### [WHAT NEEDS TO BE DONE]
Find the line with "Отмена крепостного права в России (530, 228)" in the data below, then restate it and all remaining lines exactly, adding nothing.

### EXERCISE DATA ###

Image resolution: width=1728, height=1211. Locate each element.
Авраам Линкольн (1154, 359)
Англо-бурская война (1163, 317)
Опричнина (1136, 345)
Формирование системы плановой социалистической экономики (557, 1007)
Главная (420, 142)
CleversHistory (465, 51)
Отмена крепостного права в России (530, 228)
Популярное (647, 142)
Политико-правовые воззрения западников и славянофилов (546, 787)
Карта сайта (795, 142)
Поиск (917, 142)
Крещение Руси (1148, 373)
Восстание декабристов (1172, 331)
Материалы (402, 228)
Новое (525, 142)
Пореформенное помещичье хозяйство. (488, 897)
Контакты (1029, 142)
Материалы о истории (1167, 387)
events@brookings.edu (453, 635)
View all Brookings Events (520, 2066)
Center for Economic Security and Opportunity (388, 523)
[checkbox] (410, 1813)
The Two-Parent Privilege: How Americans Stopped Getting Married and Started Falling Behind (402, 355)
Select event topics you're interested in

###

### [EXERCISE SOLUTION]
Отмена крепостного права в России (530, 228)
Популярное (647, 142)
Политико-правовые воззрения западников и славянофилов (546, 787)
Карта сайта (795, 142)
Поиск (917, 142)
Крещение Руси (1148, 373)
Восстание декабристов (1172, 331)
Материалы (402, 228)
Новое (525, 142)
Пореформенное помещичье хозяйство. (488, 897)
Контакты (1029, 142)
Материалы о истории (1167, 387)
events@brookings.edu (453, 635)
View all Brookings Events (520, 2066)
Center for Economic Security and Opportunity (388, 523)
[checkbox] (410, 1813)
The Two-Parent Privilege: How Americans Stopped Getting Married and Started Falling Behind (402, 355)
Select event topics you're interested in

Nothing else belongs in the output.